What you give back should match the entries below character for character.

Stored items:

==*==

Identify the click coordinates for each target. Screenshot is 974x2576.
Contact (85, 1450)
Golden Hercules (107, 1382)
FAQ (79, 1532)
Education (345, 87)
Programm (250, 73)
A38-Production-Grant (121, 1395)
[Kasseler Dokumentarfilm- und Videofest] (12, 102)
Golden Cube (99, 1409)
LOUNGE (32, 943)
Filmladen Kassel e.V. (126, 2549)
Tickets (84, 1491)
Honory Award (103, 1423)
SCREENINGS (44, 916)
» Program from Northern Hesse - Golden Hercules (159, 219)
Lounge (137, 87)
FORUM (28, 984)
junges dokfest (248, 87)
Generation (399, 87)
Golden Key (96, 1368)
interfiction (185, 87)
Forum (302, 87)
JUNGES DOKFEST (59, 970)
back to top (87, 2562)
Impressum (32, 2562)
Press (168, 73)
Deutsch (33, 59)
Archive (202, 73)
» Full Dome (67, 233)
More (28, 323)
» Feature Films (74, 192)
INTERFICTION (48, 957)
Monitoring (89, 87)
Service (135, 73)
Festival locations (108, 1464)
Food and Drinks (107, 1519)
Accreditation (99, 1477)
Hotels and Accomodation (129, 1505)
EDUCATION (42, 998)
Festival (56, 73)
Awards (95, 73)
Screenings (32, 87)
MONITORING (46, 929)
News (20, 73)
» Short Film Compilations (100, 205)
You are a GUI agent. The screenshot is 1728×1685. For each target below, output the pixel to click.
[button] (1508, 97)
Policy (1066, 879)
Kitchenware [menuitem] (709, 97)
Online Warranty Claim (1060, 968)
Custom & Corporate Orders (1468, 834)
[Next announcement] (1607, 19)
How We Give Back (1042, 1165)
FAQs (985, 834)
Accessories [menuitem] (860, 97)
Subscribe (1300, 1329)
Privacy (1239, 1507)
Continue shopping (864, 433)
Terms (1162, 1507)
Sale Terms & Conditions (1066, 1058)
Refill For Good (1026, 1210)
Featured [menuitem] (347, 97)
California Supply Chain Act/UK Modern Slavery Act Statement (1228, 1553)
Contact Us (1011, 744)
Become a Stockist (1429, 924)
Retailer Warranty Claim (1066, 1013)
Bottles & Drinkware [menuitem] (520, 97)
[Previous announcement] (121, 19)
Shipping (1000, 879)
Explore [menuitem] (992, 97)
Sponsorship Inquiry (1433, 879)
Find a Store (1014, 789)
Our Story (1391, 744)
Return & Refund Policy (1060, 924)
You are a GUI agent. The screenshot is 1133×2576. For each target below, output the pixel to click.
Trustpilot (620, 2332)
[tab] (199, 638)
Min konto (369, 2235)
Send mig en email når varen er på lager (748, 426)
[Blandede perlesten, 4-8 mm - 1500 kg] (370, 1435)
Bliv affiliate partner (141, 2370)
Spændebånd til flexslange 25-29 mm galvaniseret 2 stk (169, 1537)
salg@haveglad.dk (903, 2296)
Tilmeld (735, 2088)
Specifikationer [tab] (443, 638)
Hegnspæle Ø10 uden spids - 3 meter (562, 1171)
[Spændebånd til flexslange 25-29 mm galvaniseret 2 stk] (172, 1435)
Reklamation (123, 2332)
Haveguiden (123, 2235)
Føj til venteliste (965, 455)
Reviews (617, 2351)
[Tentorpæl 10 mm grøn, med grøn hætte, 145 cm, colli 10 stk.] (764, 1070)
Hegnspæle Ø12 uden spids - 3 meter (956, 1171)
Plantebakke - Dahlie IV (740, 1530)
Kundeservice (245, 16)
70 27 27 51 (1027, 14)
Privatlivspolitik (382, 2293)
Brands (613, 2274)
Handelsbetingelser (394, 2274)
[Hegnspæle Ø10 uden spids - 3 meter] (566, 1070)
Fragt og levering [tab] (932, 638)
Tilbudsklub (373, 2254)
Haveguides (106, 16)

==*==

Task result:
Identify the click coordinates for each target. Screenshot is 974x2576.
Contact (85, 1450)
Golden Hercules (107, 1382)
FAQ (79, 1532)
Education (345, 87)
Programm (250, 73)
A38-Production-Grant (121, 1395)
[Kasseler Dokumentarfilm- und Videofest] (12, 102)
Golden Cube (99, 1409)
LOUNGE (32, 943)
Filmladen Kassel e.V. (126, 2549)
Tickets (84, 1491)
Honory Award (103, 1423)
SCREENINGS (44, 916)
» Program from Northern Hesse - Golden Hercules (159, 219)
Lounge (137, 87)
FORUM (28, 984)
junges dokfest (248, 87)
Generation (399, 87)
Golden Key (96, 1368)
interfiction (185, 87)
Forum (302, 87)
JUNGES DOKFEST (59, 970)
back to top (87, 2562)
Impressum (32, 2562)
Press (168, 73)
Deutsch (33, 59)
Archive (202, 73)
» Full Dome (67, 233)
More (28, 323)
» Feature Films (74, 192)
INTERFICTION (48, 957)
Monitoring (89, 87)
Service (135, 73)
Festival locations (108, 1464)
Food and Drinks (107, 1519)
Accreditation (99, 1477)
Hotels and Accomodation (129, 1505)
EDUCATION (42, 998)
Festival (56, 73)
Awards (95, 73)
Screenings (32, 87)
MONITORING (46, 929)
News (20, 73)
» Short Film Compilations (100, 205)
You are a GUI agent. The screenshot is 1728×1685. For each target below, output the pixel to click.
[button] (1508, 97)
Policy (1066, 879)
Kitchenware [menuitem] (709, 97)
Online Warranty Claim (1060, 968)
Custom & Corporate Orders (1468, 834)
[Next announcement] (1607, 19)
How We Give Back (1042, 1165)
FAQs (985, 834)
Accessories [menuitem] (860, 97)
Subscribe (1300, 1329)
Privacy (1239, 1507)
Continue shopping (864, 433)
Terms (1162, 1507)
Sale Terms & Conditions (1066, 1058)
Refill For Good (1026, 1210)
Featured [menuitem] (347, 97)
California Supply Chain Act/UK Modern Slavery Act Statement (1228, 1553)
Contact Us (1011, 744)
Become a Stockist (1429, 924)
Retailer Warranty Claim (1066, 1013)
Bottles & Drinkware [menuitem] (520, 97)
[Previous announcement] (121, 19)
Shipping (1000, 879)
Explore [menuitem] (992, 97)
Sponsorship Inquiry (1433, 879)
Find a Store (1014, 789)
Our Story (1391, 744)
Return & Refund Policy (1060, 924)
You are a GUI agent. The screenshot is 1133×2576. For each target below, output the pixel to click.
Trustpilot (620, 2332)
[tab] (199, 638)
Min konto (369, 2235)
Send mig en email når varen er på lager (748, 426)
[Blandede perlesten, 4-8 mm - 1500 kg] (370, 1435)
Bliv affiliate partner (141, 2370)
Spændebånd til flexslange 25-29 mm galvaniseret 2 stk (169, 1537)
salg@haveglad.dk (903, 2296)
Tilmeld (735, 2088)
Specifikationer [tab] (443, 638)
Hegnspæle Ø10 uden spids - 3 meter (562, 1171)
[Spændebånd til flexslange 25-29 mm galvaniseret 2 stk] (172, 1435)
Reklamation (123, 2332)
Haveguiden (123, 2235)
Føj til venteliste (965, 455)
Reviews (617, 2351)
[Tentorpæl 10 mm grøn, med grøn hætte, 145 cm, colli 10 stk.] (764, 1070)
Hegnspæle Ø12 uden spids - 3 meter (956, 1171)
Plantebakke - Dahlie IV (740, 1530)
Kundeservice (245, 16)
70 27 27 51 (1027, 14)
Privatlivspolitik (382, 2293)
Brands (613, 2274)
Handelsbetingelser (394, 2274)
[Hegnspæle Ø10 uden spids - 3 meter] (566, 1070)
Fragt og levering [tab] (932, 638)
Tilbudsklub (373, 2254)
Haveguides (106, 16)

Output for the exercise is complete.